• WHAT YOU HAVE TO DO
Extract every line of the data below verbatim, keeping each line unchanged and in its original order.

(Dataset entries)

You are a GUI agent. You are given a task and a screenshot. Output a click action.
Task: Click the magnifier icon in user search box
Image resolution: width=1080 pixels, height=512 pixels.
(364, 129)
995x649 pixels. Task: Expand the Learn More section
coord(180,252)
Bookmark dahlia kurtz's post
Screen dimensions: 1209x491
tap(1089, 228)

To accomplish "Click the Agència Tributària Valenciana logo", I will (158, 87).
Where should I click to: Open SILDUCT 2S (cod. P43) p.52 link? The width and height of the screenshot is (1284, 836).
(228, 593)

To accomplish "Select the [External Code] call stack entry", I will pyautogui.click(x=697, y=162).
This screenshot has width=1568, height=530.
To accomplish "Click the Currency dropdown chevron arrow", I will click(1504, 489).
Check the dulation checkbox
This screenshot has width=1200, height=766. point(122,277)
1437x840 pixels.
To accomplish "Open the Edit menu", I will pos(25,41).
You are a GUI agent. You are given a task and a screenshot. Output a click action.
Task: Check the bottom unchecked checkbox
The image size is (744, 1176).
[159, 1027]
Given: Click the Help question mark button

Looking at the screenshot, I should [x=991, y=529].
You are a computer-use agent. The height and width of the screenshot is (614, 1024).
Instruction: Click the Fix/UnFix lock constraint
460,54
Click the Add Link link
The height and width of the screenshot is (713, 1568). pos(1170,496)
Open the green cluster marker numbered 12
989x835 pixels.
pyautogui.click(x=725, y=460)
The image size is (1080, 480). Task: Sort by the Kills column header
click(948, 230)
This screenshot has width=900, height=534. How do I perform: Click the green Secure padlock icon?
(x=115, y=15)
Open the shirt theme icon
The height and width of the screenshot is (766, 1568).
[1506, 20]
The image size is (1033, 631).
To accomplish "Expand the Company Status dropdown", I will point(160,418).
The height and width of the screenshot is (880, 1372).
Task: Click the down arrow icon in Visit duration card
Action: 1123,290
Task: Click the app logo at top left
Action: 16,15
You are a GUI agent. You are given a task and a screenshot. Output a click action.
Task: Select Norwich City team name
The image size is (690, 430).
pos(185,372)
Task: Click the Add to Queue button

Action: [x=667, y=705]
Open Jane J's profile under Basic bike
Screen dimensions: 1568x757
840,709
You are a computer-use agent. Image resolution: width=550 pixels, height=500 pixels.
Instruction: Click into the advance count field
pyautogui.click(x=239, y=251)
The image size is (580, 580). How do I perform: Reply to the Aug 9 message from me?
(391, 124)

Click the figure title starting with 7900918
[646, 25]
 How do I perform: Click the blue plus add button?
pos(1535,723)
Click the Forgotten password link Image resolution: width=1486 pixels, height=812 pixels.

• RESULT OF THE TASK
You are a GUI agent. You are given a task and a screenshot. Output a click action.
Task: Click the magnifier icon in user search box
Image resolution: width=1080 pixels, height=512 pixels.
(364, 129)
995x649 pixels. Task: Expand the Learn More section
coord(180,252)
Bookmark dahlia kurtz's post
Screen dimensions: 1209x491
tap(1089, 228)

To accomplish "Click the Agència Tributària Valenciana logo", I will (158, 87).
Where should I click to: Open SILDUCT 2S (cod. P43) p.52 link? The width and height of the screenshot is (1284, 836).
(228, 593)

To accomplish "Select the [External Code] call stack entry", I will pyautogui.click(x=697, y=162).
This screenshot has width=1568, height=530.
To accomplish "Click the Currency dropdown chevron arrow", I will click(1504, 489).
Check the dulation checkbox
This screenshot has width=1200, height=766. point(122,277)
1437x840 pixels.
To accomplish "Open the Edit menu", I will pos(25,41).
You are a GUI agent. You are given a task and a screenshot. Output a click action.
Task: Check the bottom unchecked checkbox
The image size is (744, 1176).
[159, 1027]
Given: Click the Help question mark button

Looking at the screenshot, I should [x=991, y=529].
You are a computer-use agent. The height and width of the screenshot is (614, 1024).
Instruction: Click the Fix/UnFix lock constraint
460,54
Click the Add Link link
The height and width of the screenshot is (713, 1568). pos(1170,496)
Open the green cluster marker numbered 12
989x835 pixels.
pyautogui.click(x=725, y=460)
The image size is (1080, 480). Task: Sort by the Kills column header
click(948, 230)
This screenshot has width=900, height=534. How do I perform: Click the green Secure padlock icon?
(x=115, y=15)
Open the shirt theme icon
The height and width of the screenshot is (766, 1568).
[1506, 20]
The image size is (1033, 631).
To accomplish "Expand the Company Status dropdown", I will point(160,418).
The height and width of the screenshot is (880, 1372).
Task: Click the down arrow icon in Visit duration card
Action: 1123,290
Task: Click the app logo at top left
Action: 16,15
You are a GUI agent. You are given a task and a screenshot. Output a click action.
Task: Select Norwich City team name
The image size is (690, 430).
pos(185,372)
Task: Click the Add to Queue button

Action: [x=667, y=705]
Open Jane J's profile under Basic bike
Screen dimensions: 1568x757
840,709
You are a computer-use agent. Image resolution: width=550 pixels, height=500 pixels.
Instruction: Click into the advance count field
pyautogui.click(x=239, y=251)
The image size is (580, 580). How do I perform: Reply to the Aug 9 message from me?
(391, 124)

Click the figure title starting with 7900918
[646, 25]
 How do I perform: Click the blue plus add button?
pos(1535,723)
Click the Forgotten password link Image resolution: width=1486 pixels, height=812 pixels.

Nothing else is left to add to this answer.